Problem to solve — Filter the entries down to the lines containing "computer", and copy those lines.

#### Records to use

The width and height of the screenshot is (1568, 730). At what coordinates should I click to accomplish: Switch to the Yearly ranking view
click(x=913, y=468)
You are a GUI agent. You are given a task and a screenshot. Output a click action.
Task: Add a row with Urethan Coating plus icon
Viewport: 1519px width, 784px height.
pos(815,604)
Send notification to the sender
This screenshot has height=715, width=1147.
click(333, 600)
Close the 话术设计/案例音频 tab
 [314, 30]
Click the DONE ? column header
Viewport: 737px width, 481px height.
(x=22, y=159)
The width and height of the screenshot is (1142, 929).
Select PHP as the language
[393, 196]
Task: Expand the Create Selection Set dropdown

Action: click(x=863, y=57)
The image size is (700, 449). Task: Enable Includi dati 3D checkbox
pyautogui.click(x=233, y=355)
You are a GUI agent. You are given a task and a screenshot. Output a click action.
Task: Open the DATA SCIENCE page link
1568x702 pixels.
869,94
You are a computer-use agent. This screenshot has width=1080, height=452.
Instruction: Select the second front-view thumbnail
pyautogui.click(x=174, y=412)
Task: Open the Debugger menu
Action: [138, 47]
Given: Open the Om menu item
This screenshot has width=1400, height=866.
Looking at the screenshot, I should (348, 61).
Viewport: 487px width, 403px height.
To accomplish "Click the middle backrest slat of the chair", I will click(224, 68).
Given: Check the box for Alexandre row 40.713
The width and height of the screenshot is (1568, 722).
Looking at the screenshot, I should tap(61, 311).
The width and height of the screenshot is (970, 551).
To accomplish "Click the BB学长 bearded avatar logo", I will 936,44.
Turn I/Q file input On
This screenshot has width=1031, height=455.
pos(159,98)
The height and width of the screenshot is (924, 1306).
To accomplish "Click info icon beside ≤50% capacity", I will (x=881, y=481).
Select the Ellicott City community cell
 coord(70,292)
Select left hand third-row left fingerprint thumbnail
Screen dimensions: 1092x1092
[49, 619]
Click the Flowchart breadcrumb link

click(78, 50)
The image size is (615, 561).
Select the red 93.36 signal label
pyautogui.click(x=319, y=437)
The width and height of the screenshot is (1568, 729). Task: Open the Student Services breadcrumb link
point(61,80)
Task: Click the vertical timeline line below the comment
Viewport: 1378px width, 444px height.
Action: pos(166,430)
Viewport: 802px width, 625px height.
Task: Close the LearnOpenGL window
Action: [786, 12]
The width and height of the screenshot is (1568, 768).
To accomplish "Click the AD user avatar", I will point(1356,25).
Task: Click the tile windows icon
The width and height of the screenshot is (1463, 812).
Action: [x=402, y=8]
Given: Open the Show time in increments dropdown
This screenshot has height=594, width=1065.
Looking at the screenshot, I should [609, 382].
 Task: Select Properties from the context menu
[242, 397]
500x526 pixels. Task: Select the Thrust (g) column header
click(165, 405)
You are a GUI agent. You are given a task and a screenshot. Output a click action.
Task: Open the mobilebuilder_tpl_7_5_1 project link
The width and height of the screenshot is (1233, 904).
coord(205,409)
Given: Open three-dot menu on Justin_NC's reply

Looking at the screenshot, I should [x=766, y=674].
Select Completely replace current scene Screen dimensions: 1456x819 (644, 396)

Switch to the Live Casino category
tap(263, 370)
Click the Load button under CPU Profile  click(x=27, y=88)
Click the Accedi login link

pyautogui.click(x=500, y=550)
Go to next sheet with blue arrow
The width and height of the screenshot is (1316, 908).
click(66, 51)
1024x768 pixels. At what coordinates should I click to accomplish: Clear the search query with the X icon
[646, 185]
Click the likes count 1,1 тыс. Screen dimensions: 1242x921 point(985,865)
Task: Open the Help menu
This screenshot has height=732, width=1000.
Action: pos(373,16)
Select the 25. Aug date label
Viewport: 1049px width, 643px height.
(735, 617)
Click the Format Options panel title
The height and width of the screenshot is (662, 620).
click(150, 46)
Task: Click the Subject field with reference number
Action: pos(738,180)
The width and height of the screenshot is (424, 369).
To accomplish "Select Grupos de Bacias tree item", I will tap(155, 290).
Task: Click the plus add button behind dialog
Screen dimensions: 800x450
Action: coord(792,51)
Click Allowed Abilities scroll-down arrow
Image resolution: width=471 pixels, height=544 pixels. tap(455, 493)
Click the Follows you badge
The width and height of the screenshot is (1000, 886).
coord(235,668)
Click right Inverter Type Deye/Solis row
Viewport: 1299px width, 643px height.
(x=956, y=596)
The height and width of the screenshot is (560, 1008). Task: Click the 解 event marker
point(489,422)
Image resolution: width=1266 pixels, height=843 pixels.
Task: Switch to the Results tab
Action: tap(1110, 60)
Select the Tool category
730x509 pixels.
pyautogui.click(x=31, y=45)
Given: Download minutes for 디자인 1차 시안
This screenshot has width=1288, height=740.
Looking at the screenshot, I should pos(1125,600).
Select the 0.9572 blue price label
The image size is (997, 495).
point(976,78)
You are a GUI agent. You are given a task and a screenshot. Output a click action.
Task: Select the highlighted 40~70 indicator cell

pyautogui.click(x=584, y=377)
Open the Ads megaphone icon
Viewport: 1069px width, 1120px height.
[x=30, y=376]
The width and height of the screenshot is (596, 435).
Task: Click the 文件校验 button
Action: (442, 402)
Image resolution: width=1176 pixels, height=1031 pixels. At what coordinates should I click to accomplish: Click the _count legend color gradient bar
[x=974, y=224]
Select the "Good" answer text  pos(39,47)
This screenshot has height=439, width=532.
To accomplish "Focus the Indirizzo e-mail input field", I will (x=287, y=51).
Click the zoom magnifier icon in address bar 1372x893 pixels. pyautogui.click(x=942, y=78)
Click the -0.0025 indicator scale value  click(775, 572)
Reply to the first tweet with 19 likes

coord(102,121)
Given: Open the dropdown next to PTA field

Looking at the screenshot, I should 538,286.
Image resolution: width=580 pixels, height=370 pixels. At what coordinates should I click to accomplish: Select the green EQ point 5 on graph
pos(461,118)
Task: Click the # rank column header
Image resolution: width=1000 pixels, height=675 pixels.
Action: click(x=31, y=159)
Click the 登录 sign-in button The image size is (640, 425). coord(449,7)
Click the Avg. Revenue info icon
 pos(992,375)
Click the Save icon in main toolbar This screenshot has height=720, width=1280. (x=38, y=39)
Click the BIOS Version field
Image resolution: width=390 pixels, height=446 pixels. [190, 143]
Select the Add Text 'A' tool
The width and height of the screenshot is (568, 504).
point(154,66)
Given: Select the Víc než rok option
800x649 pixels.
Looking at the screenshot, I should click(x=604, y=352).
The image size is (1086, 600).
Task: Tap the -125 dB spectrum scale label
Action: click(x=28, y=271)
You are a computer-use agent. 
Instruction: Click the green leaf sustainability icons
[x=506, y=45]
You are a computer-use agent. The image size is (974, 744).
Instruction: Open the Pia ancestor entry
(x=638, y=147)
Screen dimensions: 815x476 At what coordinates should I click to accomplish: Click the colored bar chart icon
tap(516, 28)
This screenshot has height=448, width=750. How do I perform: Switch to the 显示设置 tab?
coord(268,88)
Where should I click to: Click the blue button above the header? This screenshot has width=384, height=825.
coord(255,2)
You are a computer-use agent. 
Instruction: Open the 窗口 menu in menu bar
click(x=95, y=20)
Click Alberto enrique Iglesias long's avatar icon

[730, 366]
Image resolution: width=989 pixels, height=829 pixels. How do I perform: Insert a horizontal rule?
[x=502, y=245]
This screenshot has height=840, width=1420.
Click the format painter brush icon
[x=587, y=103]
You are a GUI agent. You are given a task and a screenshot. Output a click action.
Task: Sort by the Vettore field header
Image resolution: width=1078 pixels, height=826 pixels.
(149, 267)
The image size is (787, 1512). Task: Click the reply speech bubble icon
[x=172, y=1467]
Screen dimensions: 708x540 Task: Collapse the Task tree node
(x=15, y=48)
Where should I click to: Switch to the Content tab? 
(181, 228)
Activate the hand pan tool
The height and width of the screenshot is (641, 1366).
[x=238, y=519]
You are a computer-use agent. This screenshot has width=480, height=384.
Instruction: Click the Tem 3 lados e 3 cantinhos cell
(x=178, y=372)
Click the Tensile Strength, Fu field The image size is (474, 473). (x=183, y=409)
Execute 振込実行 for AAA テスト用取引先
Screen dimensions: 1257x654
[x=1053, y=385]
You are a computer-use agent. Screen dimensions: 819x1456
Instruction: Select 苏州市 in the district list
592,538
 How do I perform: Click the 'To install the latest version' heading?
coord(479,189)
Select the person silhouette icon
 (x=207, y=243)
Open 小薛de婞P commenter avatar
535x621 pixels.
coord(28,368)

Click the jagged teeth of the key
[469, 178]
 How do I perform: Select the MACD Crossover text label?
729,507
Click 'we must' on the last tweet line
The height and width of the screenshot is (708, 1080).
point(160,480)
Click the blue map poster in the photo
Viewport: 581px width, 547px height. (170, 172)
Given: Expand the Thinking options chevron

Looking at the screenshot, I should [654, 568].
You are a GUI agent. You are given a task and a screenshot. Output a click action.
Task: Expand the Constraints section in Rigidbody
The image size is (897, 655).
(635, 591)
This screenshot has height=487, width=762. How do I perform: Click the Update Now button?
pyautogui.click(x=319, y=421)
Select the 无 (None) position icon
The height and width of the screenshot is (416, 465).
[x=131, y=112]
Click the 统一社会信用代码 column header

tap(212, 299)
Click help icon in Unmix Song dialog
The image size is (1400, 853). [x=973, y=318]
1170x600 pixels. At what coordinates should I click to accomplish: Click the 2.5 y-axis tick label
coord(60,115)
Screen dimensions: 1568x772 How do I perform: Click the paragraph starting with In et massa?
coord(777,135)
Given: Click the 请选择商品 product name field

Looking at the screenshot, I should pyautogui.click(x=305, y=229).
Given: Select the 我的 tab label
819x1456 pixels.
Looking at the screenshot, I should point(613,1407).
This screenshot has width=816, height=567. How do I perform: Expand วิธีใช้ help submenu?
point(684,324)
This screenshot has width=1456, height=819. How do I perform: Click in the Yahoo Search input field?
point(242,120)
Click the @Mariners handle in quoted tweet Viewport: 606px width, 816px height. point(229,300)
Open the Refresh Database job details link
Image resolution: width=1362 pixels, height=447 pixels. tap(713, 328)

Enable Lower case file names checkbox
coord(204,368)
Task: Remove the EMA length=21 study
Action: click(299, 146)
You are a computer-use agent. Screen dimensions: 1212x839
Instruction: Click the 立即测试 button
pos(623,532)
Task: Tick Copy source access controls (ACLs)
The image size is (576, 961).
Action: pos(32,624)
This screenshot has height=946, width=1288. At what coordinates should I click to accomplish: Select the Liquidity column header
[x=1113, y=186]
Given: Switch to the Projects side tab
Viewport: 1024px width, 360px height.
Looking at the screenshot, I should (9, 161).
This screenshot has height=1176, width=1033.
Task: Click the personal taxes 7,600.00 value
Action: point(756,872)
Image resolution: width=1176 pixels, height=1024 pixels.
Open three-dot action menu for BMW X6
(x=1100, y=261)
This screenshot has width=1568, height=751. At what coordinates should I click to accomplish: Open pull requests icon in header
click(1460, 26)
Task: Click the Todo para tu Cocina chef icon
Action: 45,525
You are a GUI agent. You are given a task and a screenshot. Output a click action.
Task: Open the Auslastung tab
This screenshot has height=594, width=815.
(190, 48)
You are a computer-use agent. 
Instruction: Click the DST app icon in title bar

########

Exercise answer —
You are a computer-use agent. This screenshot has width=1080, height=452.
You are a computer-use agent. 
You are a computer-use agent. The image size is (974, 744).
You are a computer-use agent. 
You are a computer-use agent. This screenshot has width=480, height=384.
You are a computer-use agent. Screen dimensions: 819x1456
You are a computer-use agent. Screen dimensions: 1212x839
You are a computer-use agent. 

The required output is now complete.